Background: Despite effective antiretroviral treatment (ART), HIV infection is associated with immune dysfunction and inflammation. Metformin has shown beneficial immunological and anti-inflammatory effects, including in people with HIV (PWH). We studied the potential association between metformin treatment and immune reconstitution in PWH.

Methods: We conducted a retrospective cohort study set in Stockholm, Sweden. PWH with T2DM who initiated metformin treatment after at least 2 years on effective ART (exposed individuals) and metformin-naïve PWH (controls) were matched in a 1:1 ratio based on age, sex, baseline immune status, and duration of ART. Outcomes included mean values of CD4 cell counts and CD4/CD8 ratios from 1.5 years to 3.5 years after compared with 2 years before the exposed individual started metformin treatment (index date).
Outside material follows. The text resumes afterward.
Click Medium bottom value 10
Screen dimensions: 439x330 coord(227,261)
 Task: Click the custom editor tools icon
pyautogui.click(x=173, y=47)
Results: Among 1332 PWH, 43 metformin-exposed individuals (median age, 48 years; 11 years since start of ART) with T2DM and 43 nondiabetic controls (median age, 47 years; 11 years since start of ART) were included in the matched analyses. The median (interquartile range) change in CD4 T-cell count was 35 (-21 to 125) cells/μL among exposed individuals and 48 (-18 to 100) cells/μL among controls (P = .96). The corresponding numbers were 0.10 (0.03 to 0.20) and 0.08 (0.02-0.16) for CD4/CD8 ratio (P = .18). No differences were observed in subgroup analyses of PWH with low CD4 T-cell counts and CD4/CD8 ratios.
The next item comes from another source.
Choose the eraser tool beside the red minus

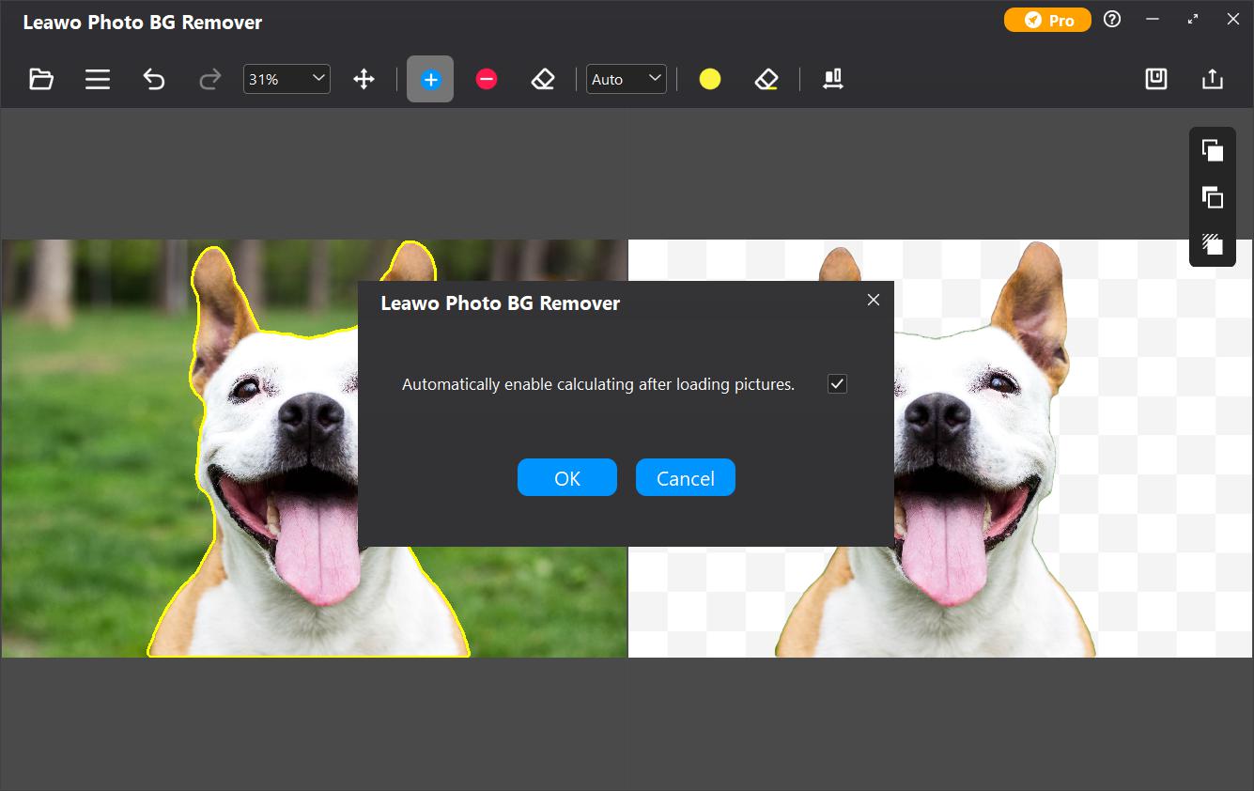pyautogui.click(x=543, y=80)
Conclusions: No significant differences in immune reconstitution were observed between metformin-treated individuals and matched controls over the 2-year follow-up period.

Keywords: CD4; CD4/CD8; HIV; diabetes; metformin.

Figure 1.

Study flowchart. Abbreviations: ART, antiretroviral treatment; PWH, people with HIV; T2DM, type 2 diabetes mellitus.

Figure 2.

Outcome (A and B) and change (C and D) in CD4 T-cell counts and CD4/CD8 ratios in exposed individuals (n = 43) and matched controls (n = 43). The boxes represent medians with 25th and 75th percentiles. P values were obtained from the Wilcoxon signed-rank test. The changes in CD4 T-cell counts and CD4/CD8 ratios were obtained by calculating the average values from the outcome period (1.5–3.5 years after the index date) minus the baseline period (2 years to 1 day before the index date).

Figure 3.

Outcome (A and B) and change (C and D) in CD4 T-cell counts and CD4/CD8 ratios in exposed individuals and matched controls with low baseline values (CD4 <500 cells/μL: 11 exposed individuals, 11 controls; CD4/CD8 <1: 30 exposed individuals, 30 controls). The boxes represent medians with 25th and 75th percentiles. P values were obtained from the Wilcoxon signed-rank test. The changes in CD4 T-cell counts and CD4/CD8 ratios were obtained by calculating the average values from the outcome period (1.5–3.5 years after the index date) minus the baseline period (2 years to 1 day before the index date).

Figure 4.

A and B, Outcome and change (C and D) in CD4 T-cell counts and CD4/CD8 ratios in exposed individuals with an effective daily dose of metformin <1000 mg (low dose, n = 12) vs ≥1000 mg (high dose, n = 31). The boxes represent medians with 25th and 75th percentiles. A dose of <1000 mg daily was characterized as low and ≥1000 mg as high. P values were obtained from the Wilcoxon signed-rank test. The changes in CD4 T-cell counts and CD4/CD8 ratios were obtained by calculating the average values from the outcome period (1.5–3.5 years after the index date) minus the baseline period (2 years to 1 day before the index date).